Collecter, recycler et transformer l’urine humaine en différents produits pour l’agriculture et l’industrie. Le projet pourrait prêter à sourire s’il ne revêtait pas une portée environnementale et sociétale cruciale. Trois ans après sa création et quelques semaines seulement après l’inauguration de sa première ligne de production industrielle, la start-up Toopi Organics (20 salariés), basée à Loupiac de la Réole (Gironde), vient d’obtenir une autorisation de mise sur le marché pour Lactopi Start, son engrais à base d’urine. Sa commercialisation va donc démarrer en France, en Belgique, en Grèce, en Espagne, en Italie et au Portugal, dans les réseaux classiques de distribution agricoles.
"L’agriculture a besoin d’engrais si on veut avoir des rendements. Il faut comprendre que, sur Terre, nous vivons dans un circuit fermé avec des flux de nutriments. Sur la totalité des fertilisants que l’on apporte dans les champs, on en retrouve 70 % dans l’urine humaine car les plantes qui ont poussé seront mangées directement ou indirectement pour les hommes. Si on veut avoir une agriculture qui soit à la fois productive et compatible avec une trajectoire bas carbone, il faut arrêter d’utiliser des ressources fossiles pour produire des engrais, pour in fine détruire ces nutriments dans les stations d’épuration", argumente Michael Roes, fondateur de Toopi Organics.
Viser 7 sites de production
Pour la production de Lactopi durant les 3 prochaines années, l’entreprise a sécurisé la collecte de 2 millions de litres d’urine. Toopi Organics organise aujourd’hui la collecte sur le Parc du Futuroscope, sur des aires d’autoroutes Vinci, dans des collèges et lycées ou sur des festivals comme Rock en Seine ou Solidays. L’entreprise girondine y remplace les sanitaires classiques par des urinoirs sans eau, masculins ou féminins, reliés à des cuves de collecte, sans utilisation d’eau supplémentaire pour l’évacuation. D’ici 5 ans, la greentech table sur une collecte annuelle de 3,75 millions de litres et autant de volume de produits vendus. Et elle prévoit d’avoir dupliqué son activité de transformation sur 7 sites en France et en Belgique.
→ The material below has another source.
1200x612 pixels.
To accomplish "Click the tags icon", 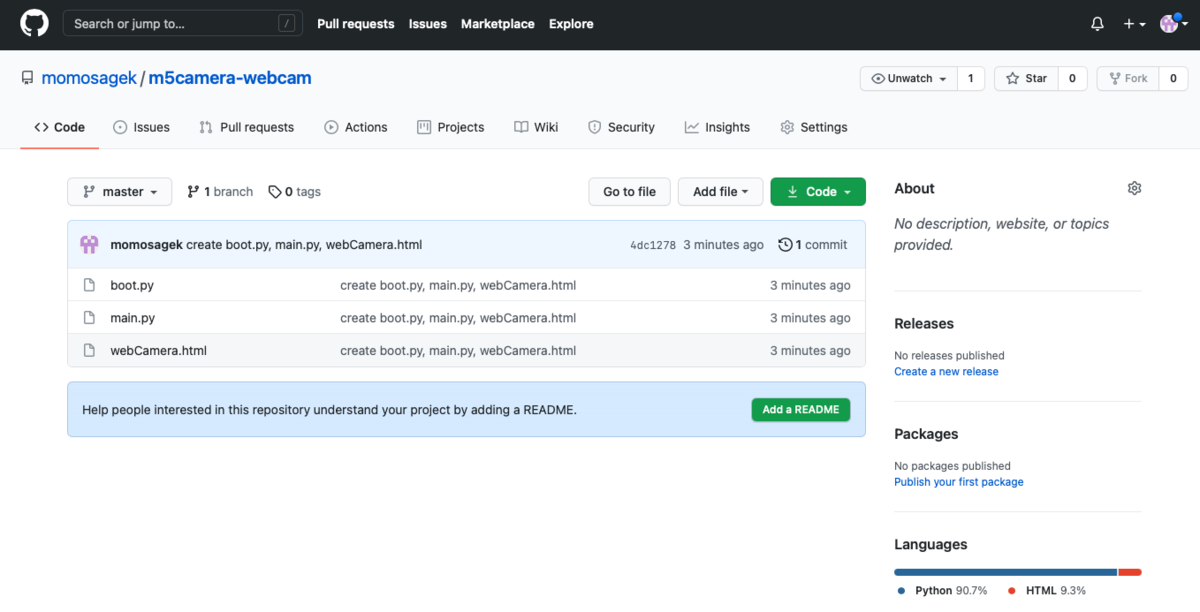I will coord(275,192).
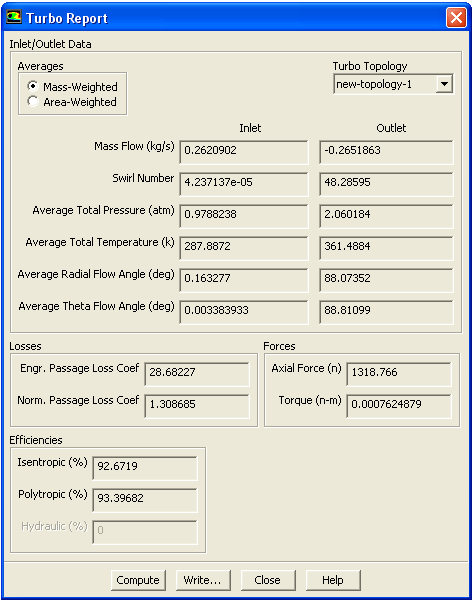
Task: Select the Mass-Weighted averages option
Action: [x=33, y=86]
Une levée de 10 millions d’euros
Pour mener ces projets à bien, Toopi travaille avec une banque d’affaires à une levée de fonds de série A de 10 millions d’euros minimum. Elle permettra à la société de recruter une quarantaine de personnes, de développer de nouveaux produits de biocontrole microbien et de monter les premières usines décentralisées. Depuis sa création en 2019, l’entreprise a levé 8,8 millions d’euros, dont 4,5 millions en subventions ou avances remboursables. Soutenue par Bpifrance, l’Ademe et la Région Nouvelle-Aquitaine, Toopi a été sélectionnée par le gouvernement français dans les programmes French Tech Green20 et Agri 20.
Quant à savoir à quel moment la société rencontrera la rentabilité : "cela peut être dans 4 ans comme dans 15, cela dépendra beaucoup de la typologie d’investisseurs qui nous suivront", élude Michael Roes.